On 15May2014 15:34, Benjamin Schollnick <benja...@schollnick.net> wrote:
I am going to be using this code as part of a web system, and I would love
any feedback, comments and criticism. [...]
I am using scandir from benhoyt to speed up the directory listings, and
data collection. [...]
I had considered using OrderedDicts, but I really didn't see how that would
help the system.

I'm not completely happy with the return_sort_* functions, since they
return two different tuples, one goal was to try to keep everything in the
dictionary, but I couldn't think of a better method.

So any suggestions are welcome.

Firstly, I'm with ChrisA on the whole: let the filesystem/OS do the stat caching. It _is_ actually slower to rely on this than an in-memory cache such as yours, but at least it is reliable because you will then have exactly the same file info state as any other user of the OS. Stale caches are a usability PITA for the end user; witness the continued presence of "Shift-Reload" in most browsers because browser (and proxy) caches get stale.

His remark about relying on the mtime of a directory is correct also, and not just because of clock changes. On UNIX, the mtime of a directory changes _only_ when a filename is added/removed from the directory. To the point, it will not change if a file in the directory is just modified, and therefore your cache will become stale (and stay stale) in that circumstance.

Of course, you wouldn't even be bothering with scandir if you were not concerned about relying of the filesystem/OS. So, it is your call about remembering this stuff. I would include a real-time staleness in addition to the mtime check, eg if the mtime is updated _or_ the system time says it is more than N seconds since the last directory scan, with N being smallish.

Most of my other remarks have to do with style and implementation.

Preqs -
   Scandir - https://github.com/benhoyt/scandir
   scandir is a module which provides a generator version of
   os.listdir() that also exposes the extra file information the
   operating system returns when you iterate a directory.

Personally, my habit is to use os.listdir() and accept the memory cost for two reasons: it is simple and the list is stable.
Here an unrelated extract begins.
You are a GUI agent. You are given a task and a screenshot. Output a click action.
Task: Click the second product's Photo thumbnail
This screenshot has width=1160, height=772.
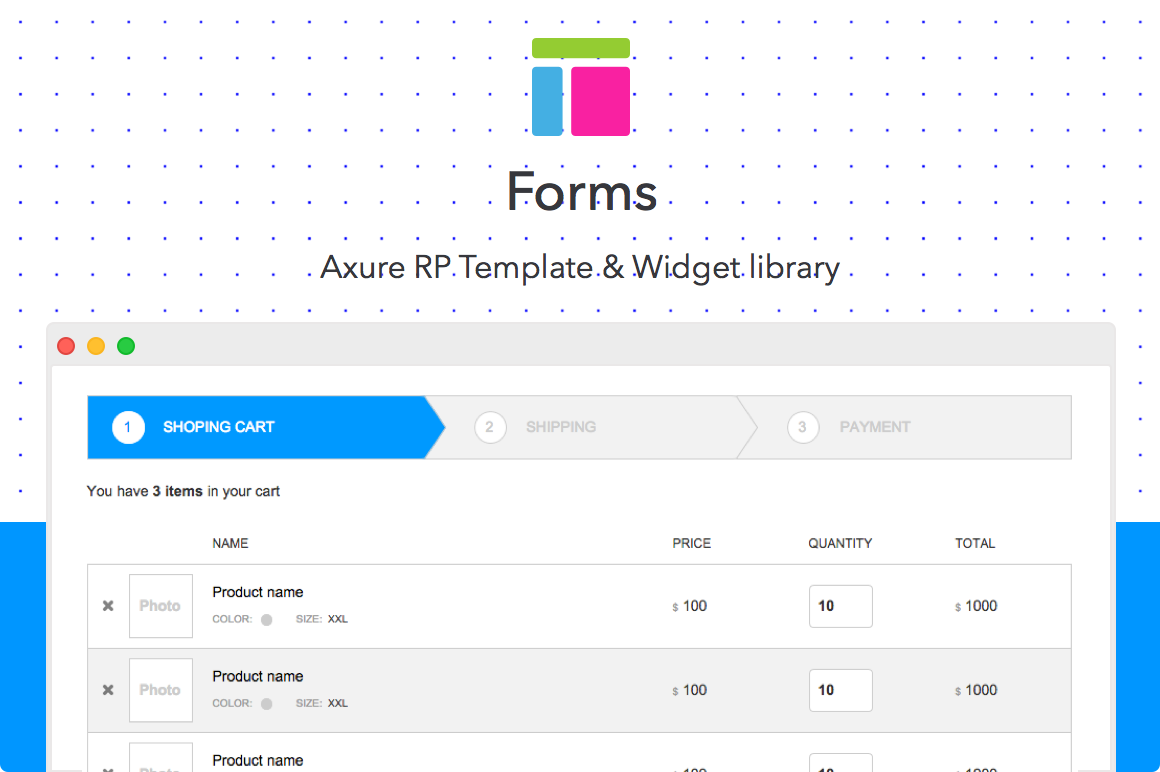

If you iterate over a directory (eg via the C library readdir() facility) to my mind there is scope for the directory changing underneath you. A bit like iterating over a dictionary which is in active use by other code. Using os.listdir() minimises that window.

So I'd be going:

  names = list(scandir(directory_path))

to get a snapshot, and then working with that list.

from stat import ST_MODE, ST_INO, ST_DEV, ST_NLINK, ST_UID, ST_GID, \
                   ST_SIZE, ST_ATIME, ST_MTIME, ST_CTIME

You don't need these. os.lstat() and os.stat() return stat objects, and they have convenient .st_mtime etc attributes. So all your:

  data["st_nlink"] = st[ST_NLINK]

stuff can become:

  data["st_nlink"] = st.st_nlink

I'd also be making your "data" object just an object, and assigning directory to an attribute on it, thus:

  data.st_nlink = st.st_nlink

Much more readable.

You could also avoid the entire issue of manually copying each st.st_blah attribute by just going:

  data.st = st

Then just reach for data.st.st_mtime (or whatever) as needed. Short, quick, avoids needing to worry about optional stat fields - just keep the original stat result.


import time
import scandir

plugin_name = "dir_cache"

#####################################################
class   CachedDirectory(object):
   """
   For example:

       To be added shortly.

It is _well_ work sketching this part out. Since this is just a cache, an example should be quite short.

I find it enormously convenient to sketch some of the use cases here - it helps keep the required method names nicely defined. i.e. sketch a little code that you need to write, then write methods to support the code. You get a much better match that way. I often revisit classes when I use them, because I write some code using the class and think "that was very painful, how would I _like_ to have been able to use this"?

   """
   def __init__(self):
       self.files_to_ignore = ['.ds_store', '.htaccess']
       self.root_path = None

You don't seem to use .root_path?

           # This is the path in the OS that is being examined
           #    (e.g. /Volumes/Users/username/)
       self.directory_cache = {}

This is a CachedDirectory class. I would have just called this .cache - it will make all the code using it less wordy, and hopefully more readable. Unless there may be caches of other stuff too. This is almost entirely a matter of personal style though.

   def _scan_directory_list(self, scan_directory):
       """
           Scan the directory "scan_directory", and save it to the
           self.directory_cache dictionary.

           Low Level function, intended to be used by the populate
function.
       """
       scan_directory = os.path.abspath(scan_directory)
       directories = {}
       files = {}
       self.directory_cache[scan_directory.strip().lower()] = {}
       self.directory_cache[scan_directory.strip().lower()]["number_dirs"] = 0

You write "scan_directory.strip().lower()". It if probably worth going:

  norm_directory = scan_directory.strip().lower()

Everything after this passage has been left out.